O trabalho de campo no Pantanal exige paciência e persistência, especialmente quando o objetivo é monitorar o maior felino das Américas. Em 2012, a bióloga Lilian iniciou uma jornada desafiadora na região do Caiman, percorrendo quilômetros em busca de rastros e sinais desses animais. O esforço inicial permitiu a instalação de um colar de monitoramento via rádio em uma fêmea batizada de Esperança.
Durante semanas, a equipe dedicou noites inteiras ao rastreamento para entender o comportamento e a localização do animal. Esse monitoramento constante foi o primeiro passo fundamental para estabelecer uma conexão segura entre os pesquisadores e a vida selvagem. A bióloga destaca que o conhecimento prévio do território foi essencial para o sucesso dessa fase inicial do projeto.
A fêmea Esperança tornou-se um marco para a conservação na região, sendo a primeira onça-pintada a passar pelo processo de habituação. Através dela, os pesquisadores puderam testar técnicas que transformariam a forma como os seres humanos interagem com esses predadores. Esse trabalho pioneiro serviu de base para as estratégias de preservação que o Onçafari utiliza até hoje.
A metodologia de habituação e aproximação gradual
A habituação é uma técnica científica que consiste em fazer com que o animal se acostume com a presença humana sem que isso altere seu comportamento natural. Diferente da domesticação, o objetivo aqui é ser visto como um elemento neutro no ambiente, não oferecendo ameaça nem alimento. No projeto piloto do Onçafari, a equipe de Lilian precisou de meses para ganhar a confiança dos felinos locais.
O processo de aproximação acontecia de forma extremamente lenta e controlada para evitar o estresse do animal.
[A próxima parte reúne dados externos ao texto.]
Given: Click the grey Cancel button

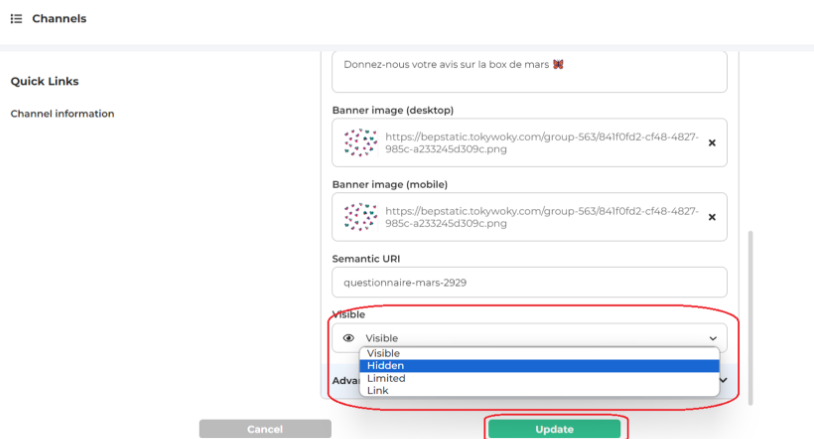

No começo, os pesquisadores mantinham uma distância de segurança superior a 200 metros, permanecendo imóveis dentro de veículos. Com o passar dos dias, pequenos estímulos sonoros, como uma tosse leve, eram introduzidos para que a onça percebesse a presença humana e voltasse a relaxar.
A evolução desse método exige um rigoroso protocolo de paciência, levando quase um ano para que distâncias curtas fossem alcançadas com segurança. Lilian relata que levou nove meses de trabalho diário para conseguir ficar a apenas 12 metros de uma onça. Esse respeito ao tempo do animal é o que garante que a confiança seja estabelecida de maneira sólida e duradoura.
O legado genético da confiança entre as gerações
Um dos aspectos mais fascinantes da habituação é a sua capacidade de ser transmitida de mãe para filhote através do aprendizado social. Quando uma fêmea como a Esperança entende que a presença de um carro de pesquisa não representa um perigo, ela transmite essa tranquilidade para sua prole. Os filhotes crescem observando a reação da mãe e passam a aceitar a presença humana naturalmente.
Esse fenômeno criou uma linhagem de animais habituados, facilitando o estudo científico e o ecoturismo na região pantaneira. A Natureza, filha mais velha de Esperança, foi uma das primeiras a demonstrar que o ensinamento materno era eficaz. Ao observar que a mãe não fugia nem se tornava agressiva com os pesquisadores, ela replicou o comportamento e o transmitiu para suas próprias crias.
Essa sucessão de confiança garante a continuidade dos estudos biológicos sem a necessidade de intervenções invasivas frequentes. Através desse ciclo, a ciência consegue observar momentos raros da vida selvagem, como caçadas e cuidados parentais, que seriam impossíveis de presenciar sem a habituação. O resultado é um equilíbrio onde a preservação da espécie caminha junto com o conhecimento acadêmico.